Nevermind, I'll delete that comment. Thank you for asking. (For those who may be confused: I made a silly thinking error, saying that $\{x:d(x)\leq k\}$ is an ideal for each $k\in \mathbb N$.) I don't have anything to say about topology. –  Jonas Meyer May 29 '12 at 1:27
    
@JonasMeyer what about the maximality of an ideal in a operator algebra?
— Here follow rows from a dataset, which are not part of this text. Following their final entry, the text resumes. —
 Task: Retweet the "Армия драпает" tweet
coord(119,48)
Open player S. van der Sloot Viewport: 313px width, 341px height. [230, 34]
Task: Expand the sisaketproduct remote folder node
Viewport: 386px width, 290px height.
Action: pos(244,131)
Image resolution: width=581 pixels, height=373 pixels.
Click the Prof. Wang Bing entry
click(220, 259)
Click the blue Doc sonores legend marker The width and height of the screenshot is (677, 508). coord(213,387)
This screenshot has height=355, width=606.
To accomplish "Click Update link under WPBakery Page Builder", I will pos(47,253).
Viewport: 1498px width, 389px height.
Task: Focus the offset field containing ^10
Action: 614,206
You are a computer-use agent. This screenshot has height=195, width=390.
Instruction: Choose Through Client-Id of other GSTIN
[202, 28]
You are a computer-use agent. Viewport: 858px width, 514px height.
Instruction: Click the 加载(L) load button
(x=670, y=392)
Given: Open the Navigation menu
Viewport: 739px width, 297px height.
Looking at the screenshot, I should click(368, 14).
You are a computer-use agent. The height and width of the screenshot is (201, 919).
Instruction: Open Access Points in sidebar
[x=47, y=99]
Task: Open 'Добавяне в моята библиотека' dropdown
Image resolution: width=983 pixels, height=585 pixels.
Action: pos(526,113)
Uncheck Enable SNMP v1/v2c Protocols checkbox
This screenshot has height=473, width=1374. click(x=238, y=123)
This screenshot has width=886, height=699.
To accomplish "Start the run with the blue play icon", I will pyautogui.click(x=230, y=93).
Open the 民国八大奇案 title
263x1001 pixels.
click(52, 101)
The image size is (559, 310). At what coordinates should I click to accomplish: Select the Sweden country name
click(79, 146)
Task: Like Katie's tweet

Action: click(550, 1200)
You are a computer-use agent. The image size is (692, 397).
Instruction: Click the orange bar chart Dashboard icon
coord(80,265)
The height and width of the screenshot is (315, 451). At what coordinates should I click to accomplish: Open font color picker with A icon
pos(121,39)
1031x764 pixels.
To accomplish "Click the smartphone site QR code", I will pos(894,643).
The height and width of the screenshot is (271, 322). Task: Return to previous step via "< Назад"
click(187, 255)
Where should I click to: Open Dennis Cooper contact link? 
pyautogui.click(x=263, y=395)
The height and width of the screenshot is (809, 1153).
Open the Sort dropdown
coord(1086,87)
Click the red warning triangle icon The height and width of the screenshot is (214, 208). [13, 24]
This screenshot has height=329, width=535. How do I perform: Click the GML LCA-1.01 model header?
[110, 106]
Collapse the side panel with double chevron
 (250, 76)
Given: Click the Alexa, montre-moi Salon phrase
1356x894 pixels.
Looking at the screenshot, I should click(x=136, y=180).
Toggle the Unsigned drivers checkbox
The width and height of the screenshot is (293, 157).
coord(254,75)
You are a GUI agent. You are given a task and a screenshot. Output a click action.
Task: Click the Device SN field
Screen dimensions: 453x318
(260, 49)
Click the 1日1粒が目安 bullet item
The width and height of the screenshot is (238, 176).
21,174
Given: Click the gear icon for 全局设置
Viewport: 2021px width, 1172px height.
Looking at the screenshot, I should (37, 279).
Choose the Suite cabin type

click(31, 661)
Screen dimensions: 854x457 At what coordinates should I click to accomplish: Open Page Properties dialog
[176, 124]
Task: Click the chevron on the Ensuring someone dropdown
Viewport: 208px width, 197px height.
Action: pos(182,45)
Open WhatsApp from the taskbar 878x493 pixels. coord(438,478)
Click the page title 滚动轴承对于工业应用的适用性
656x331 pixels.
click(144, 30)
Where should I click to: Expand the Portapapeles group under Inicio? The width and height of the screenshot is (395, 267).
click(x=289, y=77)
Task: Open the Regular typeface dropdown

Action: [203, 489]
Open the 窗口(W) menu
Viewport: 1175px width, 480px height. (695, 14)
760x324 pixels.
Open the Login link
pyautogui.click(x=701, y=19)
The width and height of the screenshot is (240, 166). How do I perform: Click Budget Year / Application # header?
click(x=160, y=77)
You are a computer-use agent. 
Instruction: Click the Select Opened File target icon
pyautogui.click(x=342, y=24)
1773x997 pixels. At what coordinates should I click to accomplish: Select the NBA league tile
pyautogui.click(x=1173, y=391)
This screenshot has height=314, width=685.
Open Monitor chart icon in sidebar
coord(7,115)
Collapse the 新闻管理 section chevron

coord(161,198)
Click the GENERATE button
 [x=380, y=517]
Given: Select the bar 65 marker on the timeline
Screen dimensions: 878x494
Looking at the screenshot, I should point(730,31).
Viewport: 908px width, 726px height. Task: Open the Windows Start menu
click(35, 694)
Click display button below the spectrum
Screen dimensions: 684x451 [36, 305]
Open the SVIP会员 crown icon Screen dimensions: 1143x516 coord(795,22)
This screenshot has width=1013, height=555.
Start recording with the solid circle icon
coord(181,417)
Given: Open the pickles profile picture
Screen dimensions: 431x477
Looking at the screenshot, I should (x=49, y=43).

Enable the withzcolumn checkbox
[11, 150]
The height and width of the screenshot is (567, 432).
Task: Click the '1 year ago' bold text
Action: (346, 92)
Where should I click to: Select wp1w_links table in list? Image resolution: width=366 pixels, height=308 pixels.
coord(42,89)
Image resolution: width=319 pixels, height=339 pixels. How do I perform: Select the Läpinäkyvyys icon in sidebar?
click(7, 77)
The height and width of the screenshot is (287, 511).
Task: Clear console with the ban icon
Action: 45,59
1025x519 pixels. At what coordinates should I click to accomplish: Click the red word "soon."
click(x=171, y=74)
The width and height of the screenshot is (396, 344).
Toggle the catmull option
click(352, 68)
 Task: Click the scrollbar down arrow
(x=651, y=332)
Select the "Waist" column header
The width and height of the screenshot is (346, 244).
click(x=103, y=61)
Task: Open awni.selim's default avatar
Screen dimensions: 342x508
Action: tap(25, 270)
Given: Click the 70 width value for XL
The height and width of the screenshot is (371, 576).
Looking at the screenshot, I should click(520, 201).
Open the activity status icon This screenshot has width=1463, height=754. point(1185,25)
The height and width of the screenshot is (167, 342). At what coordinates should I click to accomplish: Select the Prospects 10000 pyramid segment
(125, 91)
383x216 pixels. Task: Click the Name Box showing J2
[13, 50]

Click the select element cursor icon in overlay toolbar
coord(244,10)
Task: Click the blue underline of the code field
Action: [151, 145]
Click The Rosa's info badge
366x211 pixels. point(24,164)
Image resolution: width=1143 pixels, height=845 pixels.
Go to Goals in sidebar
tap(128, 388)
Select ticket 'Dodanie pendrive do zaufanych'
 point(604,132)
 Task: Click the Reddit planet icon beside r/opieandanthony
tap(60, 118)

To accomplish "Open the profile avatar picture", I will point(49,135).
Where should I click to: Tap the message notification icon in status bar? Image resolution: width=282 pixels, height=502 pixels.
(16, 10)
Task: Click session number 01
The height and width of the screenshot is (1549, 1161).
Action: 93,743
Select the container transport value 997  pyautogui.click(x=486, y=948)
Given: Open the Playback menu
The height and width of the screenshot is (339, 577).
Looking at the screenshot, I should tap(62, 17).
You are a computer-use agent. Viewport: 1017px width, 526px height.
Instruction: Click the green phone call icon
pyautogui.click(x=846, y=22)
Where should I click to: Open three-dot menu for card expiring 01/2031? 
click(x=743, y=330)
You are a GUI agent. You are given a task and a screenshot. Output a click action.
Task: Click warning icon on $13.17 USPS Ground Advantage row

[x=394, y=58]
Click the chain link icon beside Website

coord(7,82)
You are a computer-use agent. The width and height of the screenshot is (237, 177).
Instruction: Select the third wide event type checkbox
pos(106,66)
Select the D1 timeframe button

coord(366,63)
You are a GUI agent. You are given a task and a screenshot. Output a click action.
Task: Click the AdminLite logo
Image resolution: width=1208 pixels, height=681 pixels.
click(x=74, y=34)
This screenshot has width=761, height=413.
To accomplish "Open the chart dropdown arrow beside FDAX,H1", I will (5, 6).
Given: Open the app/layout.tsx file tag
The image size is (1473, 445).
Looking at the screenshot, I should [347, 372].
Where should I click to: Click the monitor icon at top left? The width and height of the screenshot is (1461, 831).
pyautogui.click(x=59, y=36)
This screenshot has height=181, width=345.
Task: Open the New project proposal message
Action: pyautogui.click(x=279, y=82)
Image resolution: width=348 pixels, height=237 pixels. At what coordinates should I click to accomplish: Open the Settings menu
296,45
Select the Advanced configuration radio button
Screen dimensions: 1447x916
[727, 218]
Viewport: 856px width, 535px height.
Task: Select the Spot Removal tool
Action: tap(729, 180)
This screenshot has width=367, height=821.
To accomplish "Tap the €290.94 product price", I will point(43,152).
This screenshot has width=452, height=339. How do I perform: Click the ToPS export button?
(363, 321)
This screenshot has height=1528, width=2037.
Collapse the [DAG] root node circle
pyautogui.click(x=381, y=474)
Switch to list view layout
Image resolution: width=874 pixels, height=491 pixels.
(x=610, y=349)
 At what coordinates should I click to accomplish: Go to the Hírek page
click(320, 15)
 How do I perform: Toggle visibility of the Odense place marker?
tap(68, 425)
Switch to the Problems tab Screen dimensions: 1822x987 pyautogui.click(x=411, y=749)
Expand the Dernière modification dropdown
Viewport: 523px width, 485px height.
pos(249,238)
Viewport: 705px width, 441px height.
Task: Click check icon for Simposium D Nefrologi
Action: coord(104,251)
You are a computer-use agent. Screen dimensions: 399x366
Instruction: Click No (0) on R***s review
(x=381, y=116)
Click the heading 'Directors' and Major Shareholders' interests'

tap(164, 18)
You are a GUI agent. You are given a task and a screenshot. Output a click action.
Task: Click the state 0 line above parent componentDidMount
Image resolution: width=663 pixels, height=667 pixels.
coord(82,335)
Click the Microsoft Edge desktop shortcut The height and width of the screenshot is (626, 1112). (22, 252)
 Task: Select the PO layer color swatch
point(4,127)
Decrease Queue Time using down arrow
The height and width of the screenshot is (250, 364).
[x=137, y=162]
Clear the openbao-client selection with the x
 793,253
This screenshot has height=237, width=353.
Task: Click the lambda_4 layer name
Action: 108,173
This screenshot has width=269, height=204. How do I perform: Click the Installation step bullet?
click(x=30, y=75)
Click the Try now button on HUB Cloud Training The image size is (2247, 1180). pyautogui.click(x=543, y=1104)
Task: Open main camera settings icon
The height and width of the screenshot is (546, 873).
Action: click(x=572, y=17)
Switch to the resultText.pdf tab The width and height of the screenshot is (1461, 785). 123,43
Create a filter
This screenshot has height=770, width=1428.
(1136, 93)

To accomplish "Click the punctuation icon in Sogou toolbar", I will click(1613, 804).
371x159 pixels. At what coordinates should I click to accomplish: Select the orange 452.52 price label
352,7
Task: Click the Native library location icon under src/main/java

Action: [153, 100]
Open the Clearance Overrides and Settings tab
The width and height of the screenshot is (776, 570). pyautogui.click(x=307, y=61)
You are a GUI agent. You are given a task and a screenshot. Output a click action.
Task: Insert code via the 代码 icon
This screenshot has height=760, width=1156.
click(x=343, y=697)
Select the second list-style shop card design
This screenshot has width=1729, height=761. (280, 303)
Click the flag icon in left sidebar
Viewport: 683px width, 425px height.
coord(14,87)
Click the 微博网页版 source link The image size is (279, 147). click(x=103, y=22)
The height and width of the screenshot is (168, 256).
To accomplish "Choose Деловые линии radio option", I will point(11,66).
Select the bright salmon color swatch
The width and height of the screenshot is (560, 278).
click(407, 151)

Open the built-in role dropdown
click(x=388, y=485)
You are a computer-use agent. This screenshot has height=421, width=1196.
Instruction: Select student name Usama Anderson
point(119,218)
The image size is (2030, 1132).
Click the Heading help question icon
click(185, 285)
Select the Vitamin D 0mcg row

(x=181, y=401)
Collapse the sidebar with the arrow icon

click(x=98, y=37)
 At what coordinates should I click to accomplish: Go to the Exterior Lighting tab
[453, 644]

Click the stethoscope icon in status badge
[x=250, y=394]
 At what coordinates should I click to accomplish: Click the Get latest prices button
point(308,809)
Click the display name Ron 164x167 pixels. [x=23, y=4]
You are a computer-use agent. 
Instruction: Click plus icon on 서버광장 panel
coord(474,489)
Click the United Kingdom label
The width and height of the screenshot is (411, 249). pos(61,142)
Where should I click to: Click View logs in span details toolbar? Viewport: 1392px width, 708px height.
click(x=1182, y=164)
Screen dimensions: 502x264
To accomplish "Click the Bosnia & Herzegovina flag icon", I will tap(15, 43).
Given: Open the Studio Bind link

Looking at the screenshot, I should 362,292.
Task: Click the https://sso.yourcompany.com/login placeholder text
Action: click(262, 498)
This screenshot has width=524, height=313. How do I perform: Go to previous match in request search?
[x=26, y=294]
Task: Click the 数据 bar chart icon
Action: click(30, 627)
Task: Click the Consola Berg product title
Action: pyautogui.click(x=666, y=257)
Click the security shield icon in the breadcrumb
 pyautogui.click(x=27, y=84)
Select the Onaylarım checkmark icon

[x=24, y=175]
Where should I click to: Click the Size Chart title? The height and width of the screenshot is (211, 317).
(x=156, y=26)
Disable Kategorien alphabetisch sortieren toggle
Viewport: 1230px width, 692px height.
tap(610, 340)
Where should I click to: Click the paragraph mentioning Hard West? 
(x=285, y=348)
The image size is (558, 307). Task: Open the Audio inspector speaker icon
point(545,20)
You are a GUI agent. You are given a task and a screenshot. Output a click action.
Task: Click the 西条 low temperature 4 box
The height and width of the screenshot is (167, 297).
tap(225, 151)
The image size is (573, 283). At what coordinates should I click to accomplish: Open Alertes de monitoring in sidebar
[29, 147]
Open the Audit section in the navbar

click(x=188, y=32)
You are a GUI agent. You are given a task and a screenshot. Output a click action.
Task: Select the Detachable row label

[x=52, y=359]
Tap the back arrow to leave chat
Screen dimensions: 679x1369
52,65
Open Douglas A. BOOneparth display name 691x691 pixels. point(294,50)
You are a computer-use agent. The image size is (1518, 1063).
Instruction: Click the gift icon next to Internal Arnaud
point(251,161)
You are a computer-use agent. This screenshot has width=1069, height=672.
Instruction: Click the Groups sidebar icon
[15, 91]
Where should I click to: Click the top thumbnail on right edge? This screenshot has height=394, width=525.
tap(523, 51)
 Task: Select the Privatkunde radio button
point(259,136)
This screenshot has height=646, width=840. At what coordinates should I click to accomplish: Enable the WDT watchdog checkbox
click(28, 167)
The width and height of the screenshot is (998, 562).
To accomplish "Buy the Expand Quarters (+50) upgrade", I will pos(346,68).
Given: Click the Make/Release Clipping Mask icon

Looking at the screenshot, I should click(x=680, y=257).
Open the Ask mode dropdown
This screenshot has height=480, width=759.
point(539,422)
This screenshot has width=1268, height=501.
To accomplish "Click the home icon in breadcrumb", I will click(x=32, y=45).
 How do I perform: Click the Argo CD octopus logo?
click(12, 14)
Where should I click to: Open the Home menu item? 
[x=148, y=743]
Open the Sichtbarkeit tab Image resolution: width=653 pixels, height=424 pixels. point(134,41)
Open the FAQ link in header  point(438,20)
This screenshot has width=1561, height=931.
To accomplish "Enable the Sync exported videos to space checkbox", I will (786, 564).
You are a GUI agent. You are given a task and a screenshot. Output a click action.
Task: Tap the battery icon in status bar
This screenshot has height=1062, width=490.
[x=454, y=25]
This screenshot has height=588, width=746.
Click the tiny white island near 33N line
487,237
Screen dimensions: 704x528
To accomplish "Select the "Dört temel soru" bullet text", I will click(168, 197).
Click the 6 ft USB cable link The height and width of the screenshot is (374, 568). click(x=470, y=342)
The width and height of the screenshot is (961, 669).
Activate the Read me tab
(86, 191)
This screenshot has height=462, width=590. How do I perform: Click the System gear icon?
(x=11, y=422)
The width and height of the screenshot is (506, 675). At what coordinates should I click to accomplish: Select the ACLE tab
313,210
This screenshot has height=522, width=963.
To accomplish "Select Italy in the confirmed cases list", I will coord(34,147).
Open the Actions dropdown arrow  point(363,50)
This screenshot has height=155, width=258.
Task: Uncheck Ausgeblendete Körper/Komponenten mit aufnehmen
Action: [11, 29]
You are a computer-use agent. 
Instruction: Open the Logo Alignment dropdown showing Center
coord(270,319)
How can one show an ideal is maximal? –  Hui Yu May 29 '12 at 1:34
    
I don't know if I can say anything useful, but it's good to keep in mind that an ideal $I$ is maximal if and only if $\mathcal A/I$ is simple. Also, in a unital Banach algebra, the closure of a proper ideal is a proper ideal, which implies that maximal ideals are always closed. This means that the quotient is also a Banach algebra with norm $\|a+I\|=d(a,I)=\inf\limits_{x\in I}\|a-x\|$. –  Jonas Meyer May 29 '12 at 1:37

1 Answer 1

Pick any $m\in {\mathbb N}$ (I am assuming ${\mathbb N}$ does not include zero). The constant function $d: A \to \{m\}$ satisfies all three conditions. Hence without further information or restrictions, a function satisfying all three conditions might not tell you anything about the original algebra.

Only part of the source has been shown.